The Chinese JD-3 laser weapon is specifically intended to counter laser target designation and range finding from an enemy force- it fires a laser back at an attacking guidance laser to disrupt and destroy it. Both Chinese lasers have, according to recent intelligence, been ground vehicle mounted. But China is busy developing an indigenous attack helicopter capability with their new CAIC Z-10 and Z-19E Black Whirlwind aircraft, and it is reasonable to suggest both the ZM-87 and the JD-3 could be used from one of the new Chinese attack helicopters in a way similar to this week’s test in the U.S.
Most recently the Chinese unveiled a promising new laser weapon at an arms trade show in Abu Dhabi in early March of this year. This new Chinese laser weapon follows their “Low Altitude Guard II” system deployed as an anti-drone weapon and is claimed to be able to intercept and destroy incoming mortar and rocket munitions in flight. These systems have been attributed to a combined research and development project of the Chinese Academy of Physics Engineering and the Jiuyuan Hi Tech Equipment Corporation.
In any conversation about laser weapons anti-laser defenses are among the greatest concerns, although likely not with insurgent adversaries who may lack resources to develop a fieldable anti-laser capability. Mirrors do little to reflect enough laser energy quickly enough to stop the weapons’ effects. Advanced composite material, heat and light absorbent coatings may provide additional protection but are expensive and difficult to field.
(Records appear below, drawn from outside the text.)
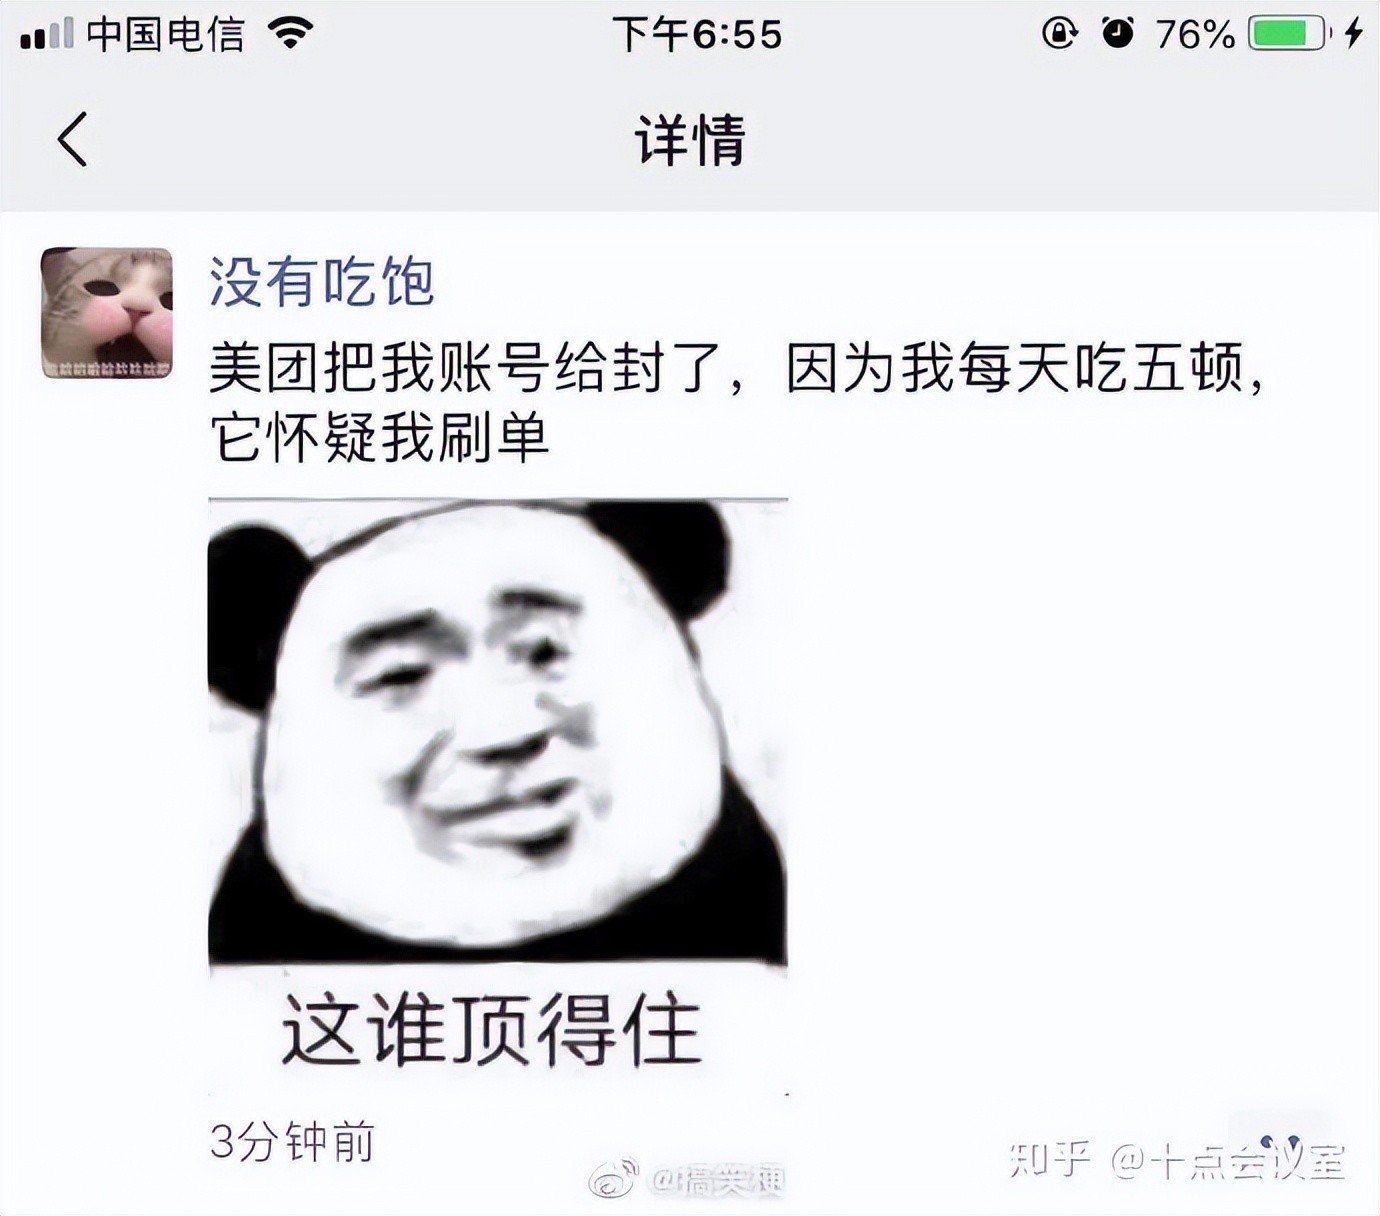
Task: Tap the rotation lock status icon
Action: click(x=1060, y=34)
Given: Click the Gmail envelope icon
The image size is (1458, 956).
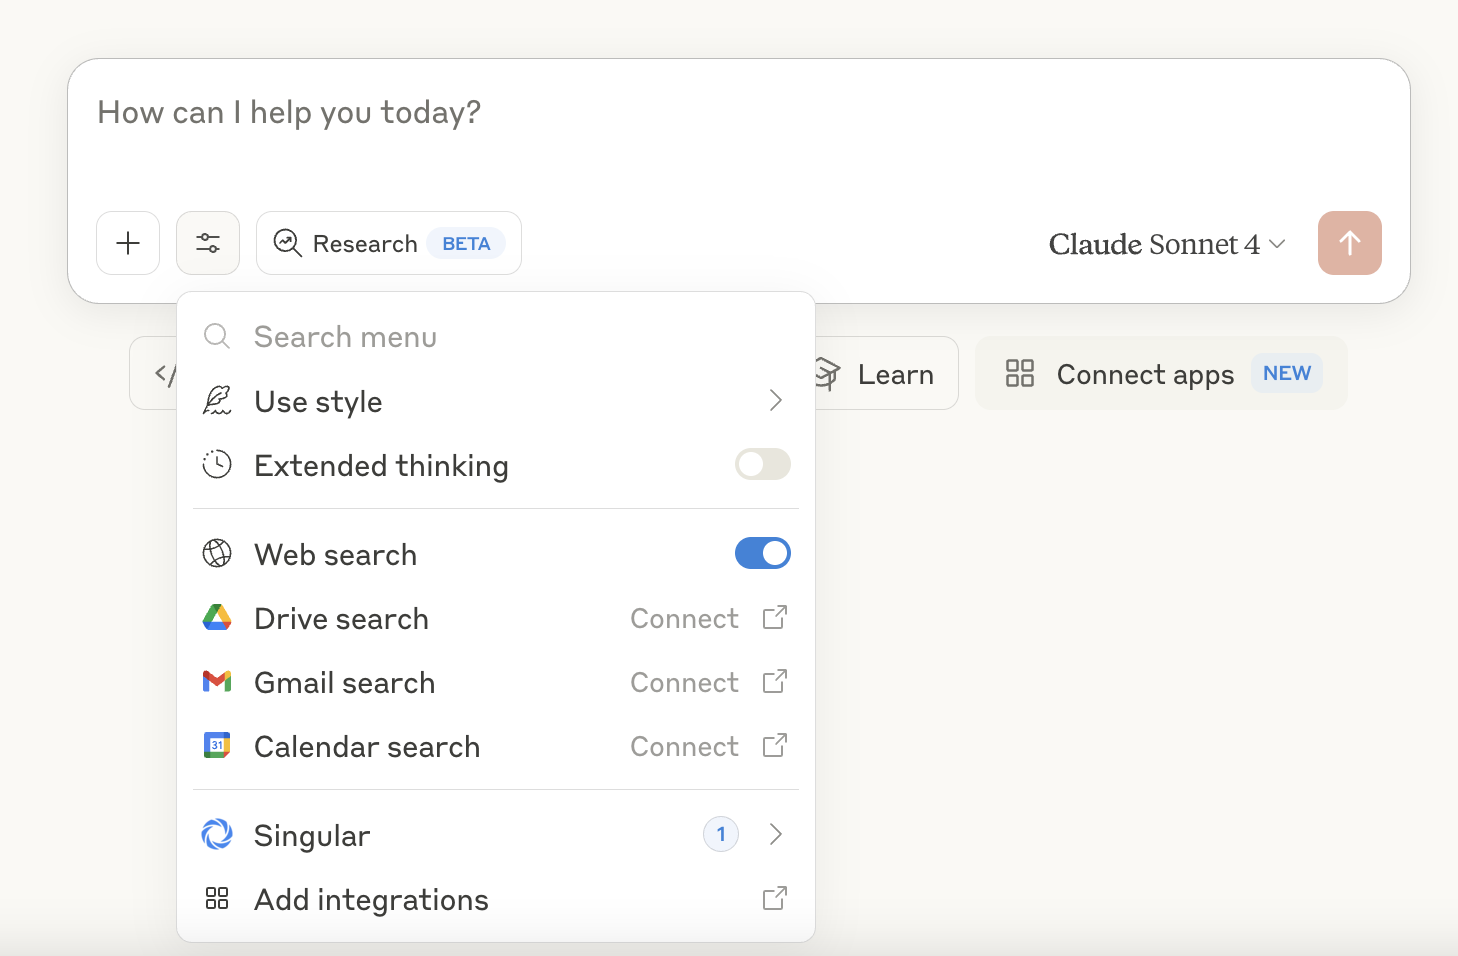Looking at the screenshot, I should pos(217,682).
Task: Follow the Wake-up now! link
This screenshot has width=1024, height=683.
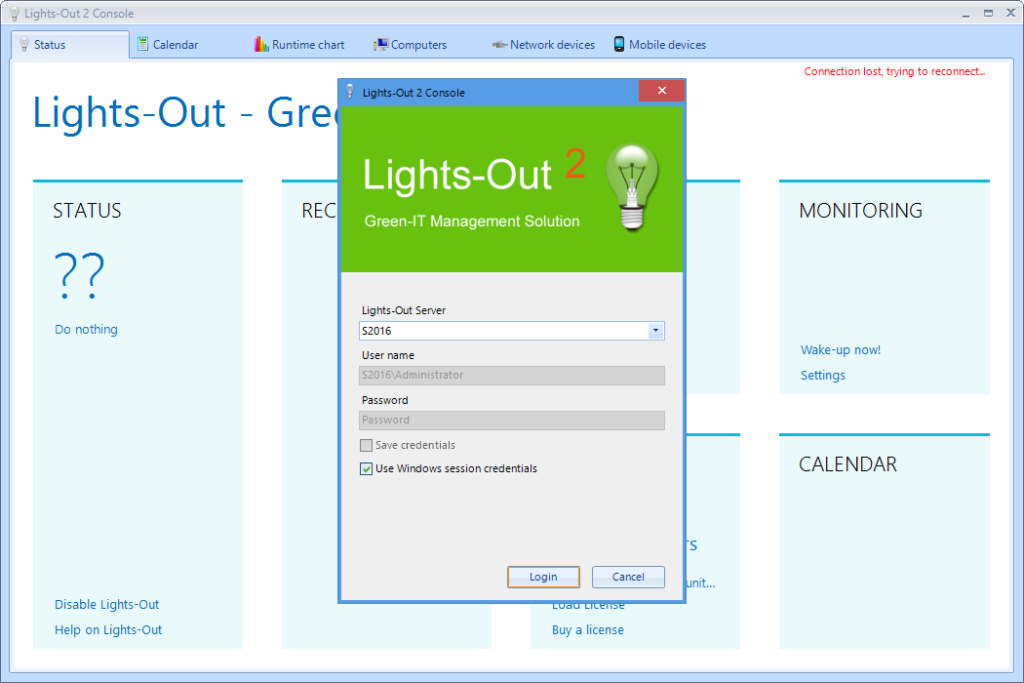Action: click(x=840, y=349)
Beginning in 2014 Israel showed it developed and successfully tested the “Iron Beam” anti-missile laser weapon built by Rafael Advanced Defense Systems. The system compliments the highly successful Iron Dome anti-missile system already operational. Iron Beam has a reported range of 7 kilometers and has been successful in destroying incoming mortar rounds and artillery projectiles, particularly difficult targets because of their small size and high speed. No information has been recently published about the operational deployment, if any, of Iron Beam.
Finally, while the new Raytheon/AH-64 Apache laser weapon test is noteworthy, it is far from a first.
In 2002 a militarized Boeing 747 called the YAL-1 was equipped with a massive airborne laser weapon intended to destroy ICBMs in flight. The ambitious anti-missile laser system was first fired in 2007 but the program was ended in 2011 for a number of reasons including the unfeasibility of the large aircraft operating safely in close proximity to enemy ICBM launch facilities. The system simply made too large and vulnerable of a target since it had to be relatively close to the missile it was trying to destroy. It remains one of the most expensive defense projects in history.
On Feb. 14, 2012, this writer got to see the YAL-1 make its final flight into Davis-Monthan AFB in Tucson, Arizona for storage and dismantling at the 309th Aerospace Maintenance and Regeneration Group (AMARG), the famous “Boneyard”.
While laser weapons are not new this more recent test by Raytheon and the U.S. Army in cooperation with SOCOM may suggest a new niche application for laser weapons in the continuing anti-insurgency war. Depending on how quickly the capability can be fielded this may be a promising test result for the U.S. as it enters yet another chapter in the continuing Global War on Terror.